Улисс заглатывает разом три четверти бургера, неторопливо запивает его, потом, осушив кружку, вытирает смесь пива, жирного бекона и гуакамоле в уголках рта и смотрит в свою почти пустую тарелку, словно в зеркало.
– Все это можно выразить одной фразой, Натали. Или даже в двух словах: утраченные иллюзии. Илиан долго цеплялся за свою мечту – сперва здесь, в Америке, потом в Испании, потом во Франции. Мечту жить своей музыкой. И кем же он кончил? Продавцом дисков других музыкантов.
Илиан… продавец в отделе универмага, с 10:00 до 19:00, в коротеньком форменном черно-желтом жилете…
Нет, только не это… Только не он…
Улисс уже говорил мне об этом по телефону, и все же я с трудом сдерживаю слезы. Он смотрит на меня холодно, без всякого сочувствия, словно ни секунды не верит в мое горе. Улисс раздобрел настолько же, насколько очерствело его сердце. Всхлипнув, я задаю новый вопрос:
– Скажи, у него все-таки был талант? Я ведь не разбираюсь в музыке… Но он… он так хорошо играл!
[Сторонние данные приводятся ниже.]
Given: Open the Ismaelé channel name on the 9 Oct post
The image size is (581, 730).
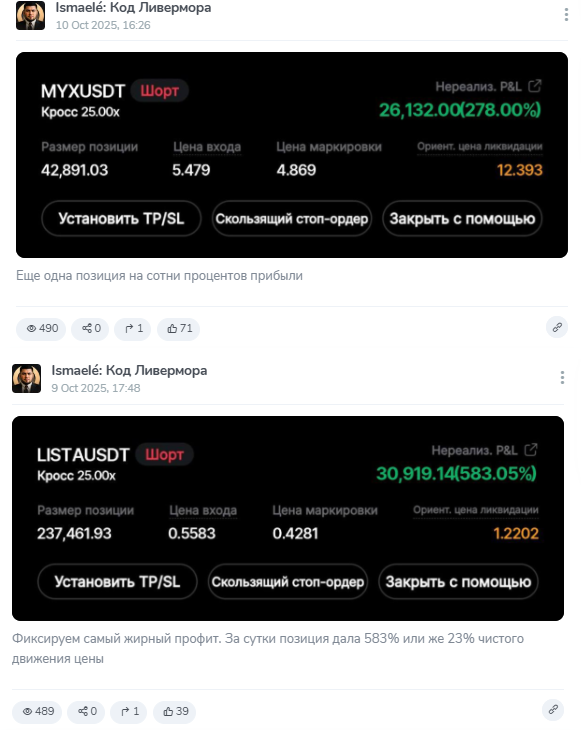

Продюсер улыбается. И я впервые улавливаю в его глазах добродушную снисходительность, с какой отец может смотреть на глупенькую дочку, натворившую невесть что.
– Да, он хорошо играл, Натали. У него были способности, у этого мечтателя в кепке. Я бы даже сказал, несомненные способности. Но, черт возьми, если я и усвоил кое-что за все эти годы общения с исполнителями, то вот оно: одного таланта мало! Запомни, красавица моя: почти все люди обладают какими-то способностями, в каждой деревне на нашей планете ты найдешь подлинных виртуозов игры на аккордеоне, маракасах или банджо.
– А что же еще требуется от музыканта? Трудолюбие?
Я знаю, что Илиан работал куда усерднее других, он готов был делать все, лишь бы добиться успеха.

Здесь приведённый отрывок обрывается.